Hay un hecho incuestionable: a medida que la degradación ambiental aumenta, se enturbia el mapa de riesgos globales.

El ejemplo más ilustrativo, por evidente, es el de los territorios costeros o las zonas bajas, cada vez más inundadas por el derretimiento de los polos y el consecuente aumento del nivel del mar. Pequeños Estados insulares como Kiribati, en el Pacífico, están siendo literalmente engullidos por el agua. Una lucha por la supervivencia física bajo la que penden -no queda más opción- el resto de sus políticas.

Otros procesos asociados al cambio climático más lentos y progresivos (y por tanto menos visibles) como la desertificación, contribuyen en gran medida a los movimientos migratorios. La escasez de agua y la inseguridad alimentaria empujan a las personas a huir hacia otras ciudades o pueblos dentro de sus propios países o, en menor medida, a cruzar las fronteras nacionales.

En su mayor parte, las migraciones asociadas al cambio climático son también migraciones asociadas a la falta de recursos o de infraestructuras. La caravana de migrantes que abandonan el Corredor Seco de Centroamérica o los migrantes trashumantes del Sahel no comparten geografía, ni contexto político ni social, pero sí una amenaza común: las sequías extremas y la degradación de la tierra.
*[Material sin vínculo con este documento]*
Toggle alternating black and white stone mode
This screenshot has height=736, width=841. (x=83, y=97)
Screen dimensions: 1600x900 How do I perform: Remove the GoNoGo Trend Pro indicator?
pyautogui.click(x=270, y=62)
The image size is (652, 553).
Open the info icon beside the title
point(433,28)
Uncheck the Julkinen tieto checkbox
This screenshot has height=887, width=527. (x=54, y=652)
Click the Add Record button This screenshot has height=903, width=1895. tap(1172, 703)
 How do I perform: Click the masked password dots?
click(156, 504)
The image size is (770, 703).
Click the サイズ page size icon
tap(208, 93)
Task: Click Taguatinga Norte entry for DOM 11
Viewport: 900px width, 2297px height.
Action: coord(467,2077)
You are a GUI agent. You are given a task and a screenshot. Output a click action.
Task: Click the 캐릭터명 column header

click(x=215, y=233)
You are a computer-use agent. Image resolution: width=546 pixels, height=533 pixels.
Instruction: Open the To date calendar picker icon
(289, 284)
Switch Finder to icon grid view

Clima, economía y desarrollo constituyen así un trinomio difícilmente divisible al que a veces se suma un cuarto elemento desestabilizador: la violencia.

Europa y la comunidad internacional no pueden permanecer ajenas a esta realidad. Debemos actuar con decisión en la protección de los desplazados, a través de la cooperación al desarrollo y de ayuda humanitaria. Pero también con políticas de adaptación.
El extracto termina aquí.